| Problem to solve |
Below are the records to transcribe exactly; do not include any images.

(Data excerpts)

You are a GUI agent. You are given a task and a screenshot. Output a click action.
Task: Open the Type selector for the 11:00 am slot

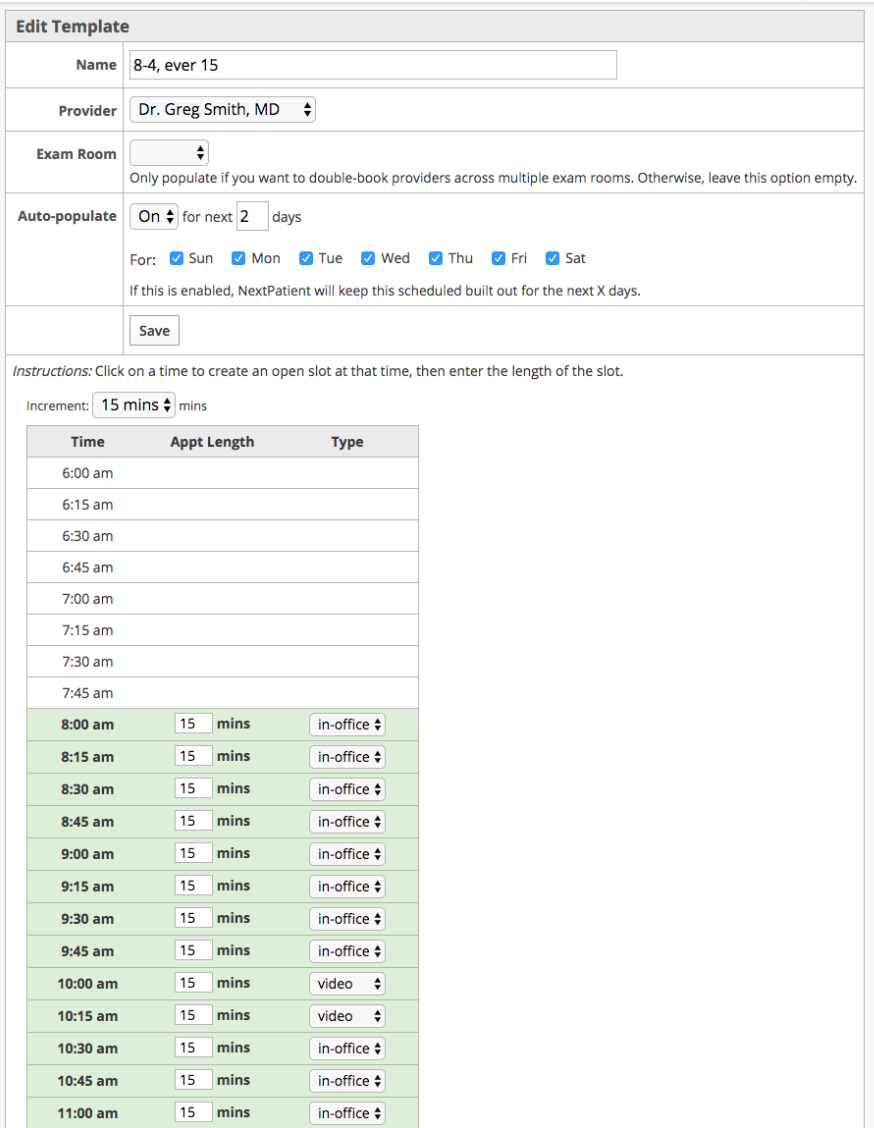pyautogui.click(x=346, y=1112)
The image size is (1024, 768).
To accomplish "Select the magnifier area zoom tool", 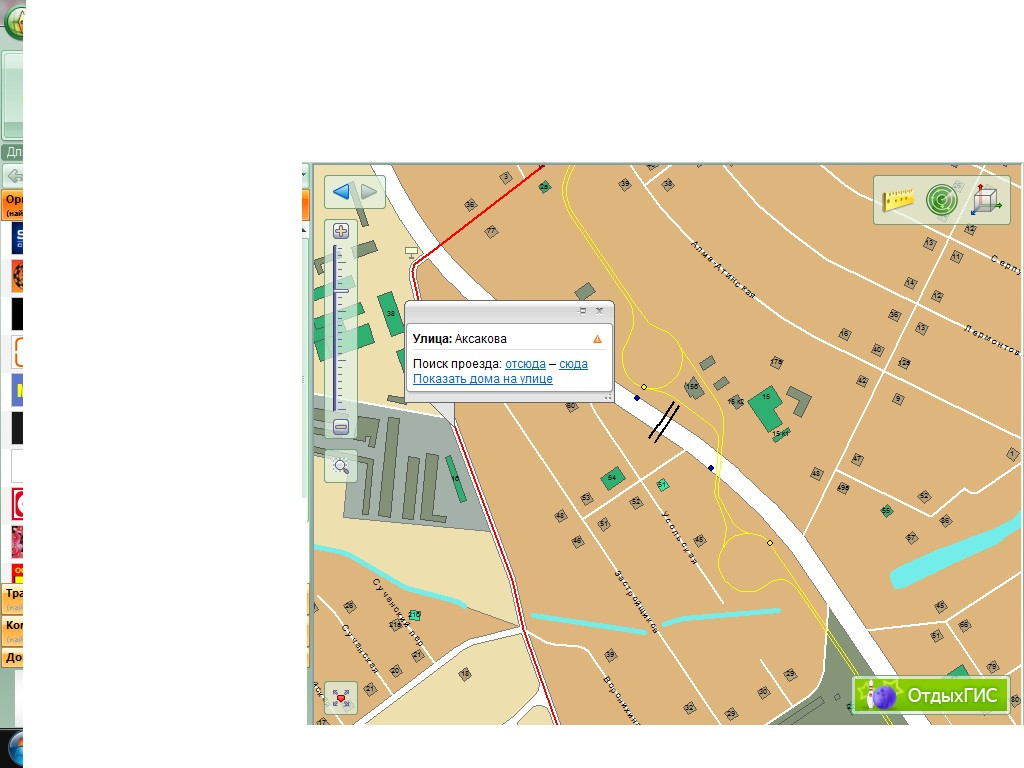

| Expected output |
You are a GUI agent. You are given a task and a screenshot. Output a click action.
Task: Open the Type selector for the 11:00 am slot

pyautogui.click(x=346, y=1112)
The image size is (1024, 768).
To accomplish "Select the magnifier area zoom tool", 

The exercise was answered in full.